Part of that thinking, Baker said, involves ensuring that the U.S. has strong firewalls to prevent attacks and that there are established routes into the networks of potential enemies.
But officials also say that cyber capabilities must be put in perspective.
"It's a decisive weapon, but it's not a super weapon," said Lewis. "It's not a nuclear bomb."
It is, however, a new weapon that hackers, criminals and other nations are honing. Already hackers have breached military networks and weapons programs, including key defense contractor Lockheed Martin.
Military officials have also warned repeatedly of cyberattacks and intrusions coming out of China, Russia and Eastern Europe.
"Regrettably," Lynn said, "few weapons in the history of warfare, once created, have gone unused. For this reason, we must have the capability to defend against the full range of cyber threats."
Lynn predicted that terror groups eventually will learn how to launch crippling cyberattacks.
Important questions linger about the role of neutral countries. Hackers routinely route their attacks through networks of innocent computers that could be anywhere, including in the U.S. Often it may be difficult to tell exactly where an attack originated or who did it, although forensic capabilities are steadily improving.
That issue was clear during the cyberattack against Estonia in 2007 that used thousands of infected computers to cripple dozens of government and corporate websites.
Estonia has blamed Russia for the attack.

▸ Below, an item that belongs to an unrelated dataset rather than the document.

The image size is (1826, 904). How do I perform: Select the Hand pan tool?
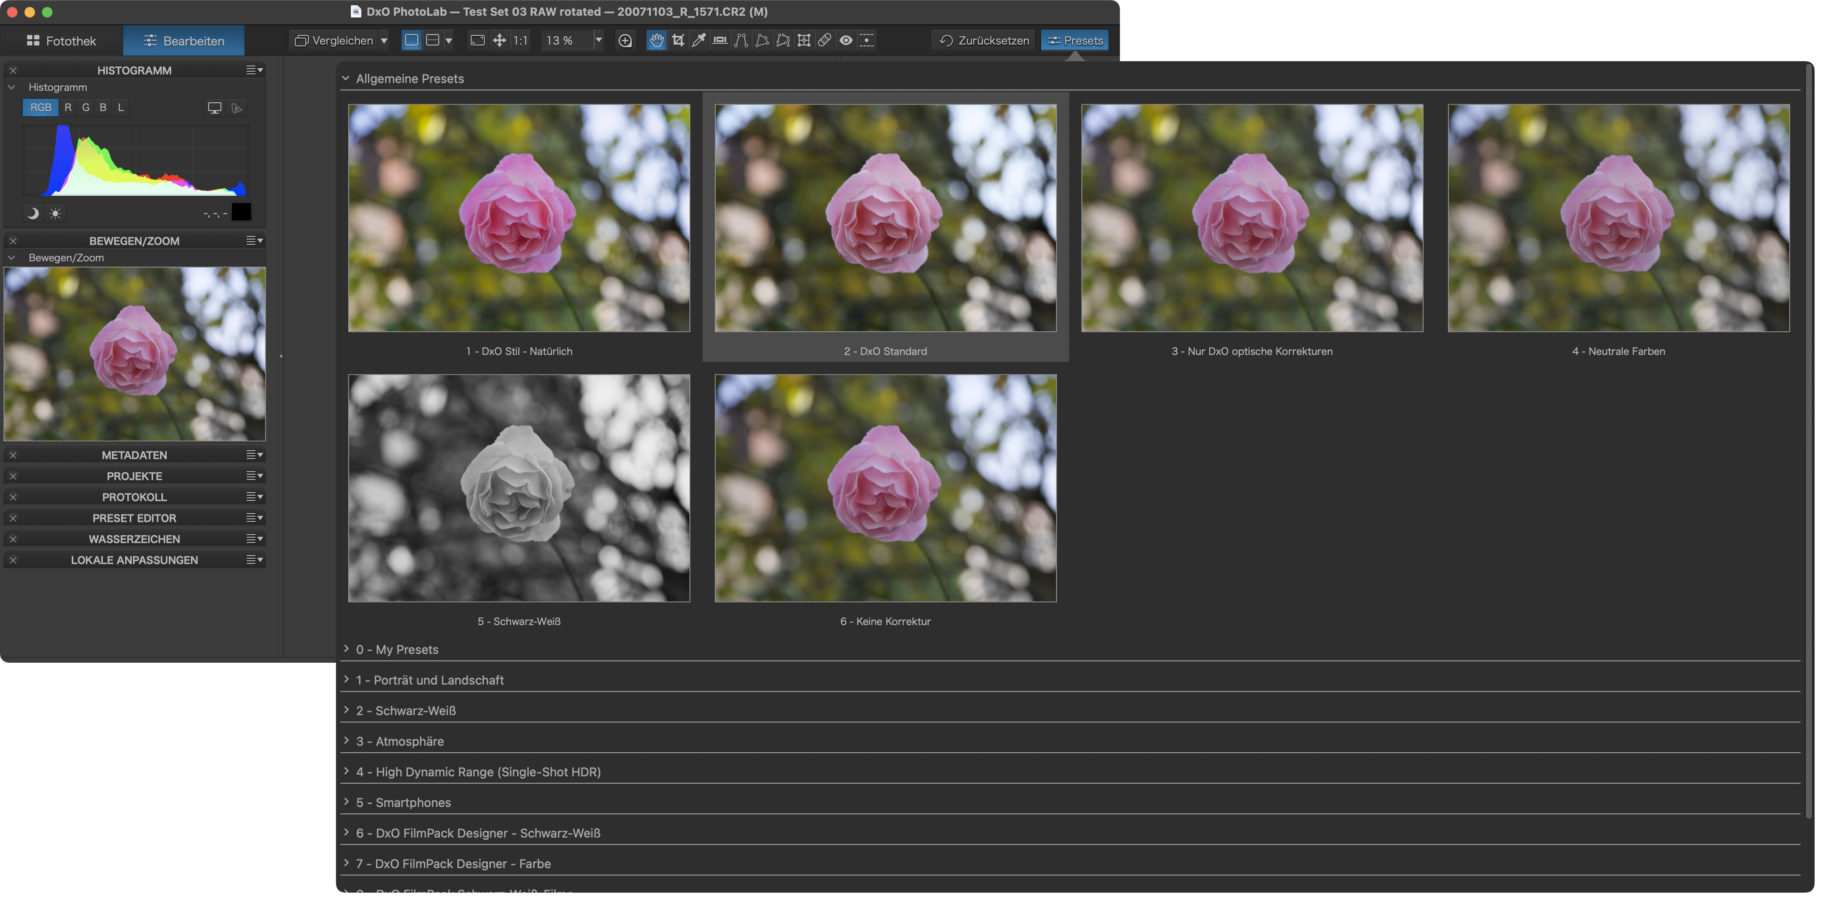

But, according to Robert Giesler, the Pentagon's former director of information operations, 17 percent of the computers that attacked Estonia were in the United States. He said the question is: Did the Estonians have the right to attack the U.S. in response, and what responsibility did the U.S. bear?
Under the new Pentagon guidelines, it would be unacceptable to deliberately route a cyberattack through another country if that nation has not given permission -- much like U.S. fighter jets need permission to fly through another nation's airspace.